Roy Imhoff, veterinarian, raconteur, tennis player and artist whose illustrations have appeared in the Vineyard Gazette since the late 1960s, died on April 4. He was 88 years old, and living in Pompton Plains, N.J. at the time of his death.

Mr. Imhoff began vacationing on the Vineyard in the 1950s, introduced to the Island by a fellow veterinarian. Over the many decades a routine was developed where Mr. Imhoff would spend much of his vacation drawing and then bring the finished pieces to the Gazette office for publication.

“Every place I go I take a sketch book,” Mr. Imhoff said in a 2013 interview with the Gazette. “I have a supportive wife. She takes a book.”

Menemsha was a frequent subject for Mr. Imhoff’s drawings, as was the Agricultural Fair, the Flying Horses, Great Rock Bight. He continued to visit the Vineyard into his early 80s. His work echoed back to a simpler and perhaps quieter time, the illustrations capturing iconic images as well as iconic feelings of a Vineyard summer.

Timeless images captured the feeling of a Vineyard summer. — Roy Imhoff

Mr. Imhoff grew up on Ohio, graduated from Ohio State University veterinary school in 1959, and eventually opened the Nutley Animal Hospital, which he ran with his wife, Jacqueline, for 30 years. He specialized in smaller animals.

“Companion pets, no large animals,” he said in the 2013 interview. “Dogs, cats, reptiles, birds, that kind of thing.”

He began drawing as a kid, was mostly self-taught, and never stopped. His professional life informed his artistic life and vice versa. Working with animals helped keep him present to life, he said. And his chosen art form, illustration, suited this nature.

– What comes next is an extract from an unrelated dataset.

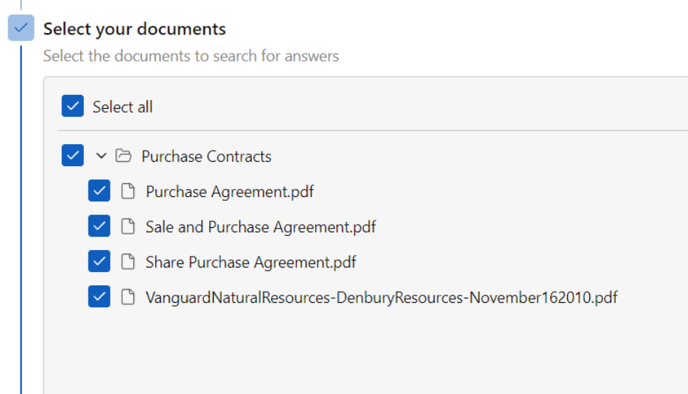The width and height of the screenshot is (688, 394).
Task: Untick the VanguardNaturalResources PDF checkbox
Action: pyautogui.click(x=99, y=297)
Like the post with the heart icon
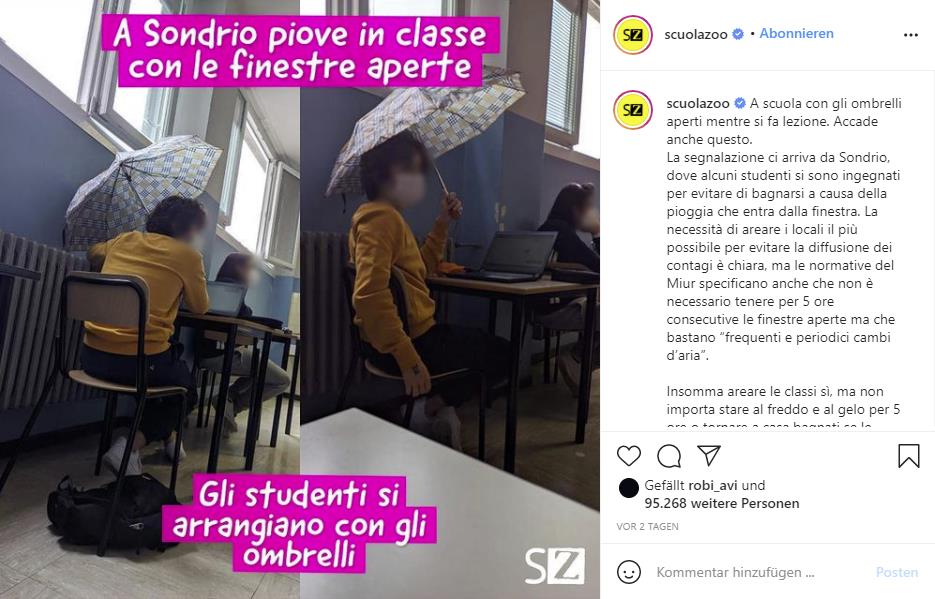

“I would like to wing it and do abstraction but I just can’t seem to do it, to get that in my head,” he said. “I’m not that inventive. So I really stick with what I see in my eye.”

He showed his work in galleries on the Vineyard, New Jersey and St. John, and was a contributor to the New Yorker and Gourmet Magazine.

He felt any success he had as an artist was due to hard work.

“I don’t believe a great deal in natural ability,” he said. “I believe in sweat. In my case, it was definitely sweat.”

Most of that sweat found its way into the Vineyard Gazette, where hundreds of his illustrations have been, and continue to be, published.

“I know I’m blowing my own horn but I think it gives the paper class,” he said.

His work also hangs in the permanent collection at the Martha’s Vineyard Hospital.

Mr. Imhoff was predeceased by his wife Jacqueline, and his son Jeff. He is survived by his daughter Julie Ann Viola, son in law Jim Viola, grandson Thomas Viola and granddaughter, Caroline Viola.

There will be a memorial service in New Jersey in late July; details will be forthcoming.